Océan indien : la Réunion et les conceptions diverses du malheur
La population de l’île de la Réunion est entièrement composée de descendants de migrants (il faut se rappeler qu’elle n’a été habitée qu'à compter du milieu du XVIIe siècle) : africains, malgaches, indiens, indo-pakistanais, européens, comoriens, chinois constituent le patchwork d’une créolité où émergent les croyances et coutumes et une forte appartenance religieuse. Prévaut l’idée que le monde est peuplé d’êtres visibles et d’entités invisibles, surnaturelles. Ces dernières exigent que les humains se soumettent à des rituels dont la fonction est de préserver l’harmonie d’un monde menacé par le chaos. Les causes du « malheur » ne sont pas à rechercher au fond d’un insondable « soi », mais autour de soi, dans des fautes, transgressions ou méchancetés éventuelles.
> La question du handicap s’est transformée. Existent toujours des explications traditionnelles aux causes du handicap, relevant d’une étiologie mystique (intervention d’un esprit, contagion d’une personne impure, châtiment divin), animiste (intervention d’une entité surnaturelle), magique (intervention d’une personne, envieuse ou malveillante, usant de moyens surnaturels). Mais néanmoins, une partie des handicaps (l’épilepsie par exemple) a quitté cette étiologie traditionnelle pour passer du statut de mal sacré à celui de maladie naturelle.

■ **Consigne**: Poursuivez le texte sur la Réunion et les conceptions du malheur à la suite de sa dernière phrase.

■ **Enregistrements du corpus**:

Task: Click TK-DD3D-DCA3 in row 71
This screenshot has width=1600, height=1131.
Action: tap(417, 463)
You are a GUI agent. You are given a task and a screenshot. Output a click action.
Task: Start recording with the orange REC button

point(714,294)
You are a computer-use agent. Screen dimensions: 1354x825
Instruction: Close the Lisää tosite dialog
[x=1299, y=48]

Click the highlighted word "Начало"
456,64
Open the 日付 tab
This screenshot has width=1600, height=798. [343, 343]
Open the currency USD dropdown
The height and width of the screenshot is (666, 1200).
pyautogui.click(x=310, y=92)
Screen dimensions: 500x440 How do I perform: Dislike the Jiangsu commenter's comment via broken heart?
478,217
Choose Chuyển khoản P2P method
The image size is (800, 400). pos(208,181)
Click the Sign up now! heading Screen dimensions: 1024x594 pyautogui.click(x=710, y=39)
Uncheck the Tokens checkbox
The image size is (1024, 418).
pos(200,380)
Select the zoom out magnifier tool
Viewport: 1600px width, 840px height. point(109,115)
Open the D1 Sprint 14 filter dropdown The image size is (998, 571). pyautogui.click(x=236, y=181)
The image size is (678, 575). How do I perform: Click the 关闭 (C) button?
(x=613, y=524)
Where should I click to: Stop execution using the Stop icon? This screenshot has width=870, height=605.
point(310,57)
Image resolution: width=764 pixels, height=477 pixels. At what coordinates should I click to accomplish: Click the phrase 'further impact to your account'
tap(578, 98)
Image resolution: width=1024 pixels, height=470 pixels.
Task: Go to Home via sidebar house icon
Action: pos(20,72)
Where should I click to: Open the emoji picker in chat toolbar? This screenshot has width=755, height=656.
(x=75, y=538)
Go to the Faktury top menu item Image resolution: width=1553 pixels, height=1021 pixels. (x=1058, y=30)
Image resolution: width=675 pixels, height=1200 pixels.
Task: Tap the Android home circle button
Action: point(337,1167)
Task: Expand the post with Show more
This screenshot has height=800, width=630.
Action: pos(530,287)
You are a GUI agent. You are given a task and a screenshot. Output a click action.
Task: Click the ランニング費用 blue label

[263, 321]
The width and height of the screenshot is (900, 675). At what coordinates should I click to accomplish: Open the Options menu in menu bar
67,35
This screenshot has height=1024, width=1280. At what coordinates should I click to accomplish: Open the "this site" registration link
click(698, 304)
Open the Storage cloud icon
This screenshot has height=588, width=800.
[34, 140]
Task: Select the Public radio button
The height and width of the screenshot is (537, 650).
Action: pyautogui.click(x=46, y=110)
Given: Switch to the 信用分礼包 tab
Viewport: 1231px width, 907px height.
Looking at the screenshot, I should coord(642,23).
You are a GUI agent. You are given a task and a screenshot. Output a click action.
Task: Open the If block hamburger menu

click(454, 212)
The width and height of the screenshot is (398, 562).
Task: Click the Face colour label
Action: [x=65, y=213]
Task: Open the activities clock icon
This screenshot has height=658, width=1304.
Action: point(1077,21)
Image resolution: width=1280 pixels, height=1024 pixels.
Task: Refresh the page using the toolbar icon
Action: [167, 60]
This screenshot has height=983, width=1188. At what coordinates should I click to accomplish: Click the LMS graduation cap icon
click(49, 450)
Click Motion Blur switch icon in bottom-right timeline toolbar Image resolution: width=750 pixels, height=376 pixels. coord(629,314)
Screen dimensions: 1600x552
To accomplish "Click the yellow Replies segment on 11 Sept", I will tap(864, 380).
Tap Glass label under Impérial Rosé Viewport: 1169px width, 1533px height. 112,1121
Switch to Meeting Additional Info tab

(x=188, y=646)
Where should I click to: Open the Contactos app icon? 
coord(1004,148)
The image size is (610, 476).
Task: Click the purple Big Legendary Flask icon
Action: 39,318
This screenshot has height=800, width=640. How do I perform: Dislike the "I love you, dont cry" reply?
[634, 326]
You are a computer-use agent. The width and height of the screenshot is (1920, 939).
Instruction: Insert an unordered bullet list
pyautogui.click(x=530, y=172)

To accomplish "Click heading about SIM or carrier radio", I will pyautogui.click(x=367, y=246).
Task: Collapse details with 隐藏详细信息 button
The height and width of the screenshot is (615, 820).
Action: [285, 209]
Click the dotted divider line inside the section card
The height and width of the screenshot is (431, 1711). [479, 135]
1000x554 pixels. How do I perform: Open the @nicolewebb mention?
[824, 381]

■ **Réponse à l'exercice**:
> Les conséquences : l’amélioration de la santé a été importante, l’arrivée de méthodes de soins, de prises en charge des personnes handicapées a favorisé une réelle évolution quantitative et qualitative (les personnes handicapées sont majoritairement accueillies dans des institutions médico-sociales et éducatives professionnalisées). Néanmoins, deux dimensions sont à prendre en compte : d’une part, le « rêve scientiste » (causes des handicaps clairement identifiées, avec mise en place d’une thérapeutique mécaniste qui réussit) s’est heurté aux résistances liées aux croyances traditionnelles, d’autre part une incompréhension perdure, faite de méfiance, et liée au clivage entre des familles (celles où surgit le handicap) de culture traditionnelle et les professionnels des institutions, de culture, voire même d’origine européenne.
Daniel GACOIN
* Les spécialistes de la langue chinoise et, au-delà des idéogrammes, de sa transcription moderne en « pinyin » me pardonneront des fautes d’accent, le clavier de mon ordinateur ne me permettant pas de les reproduire avec fidélité.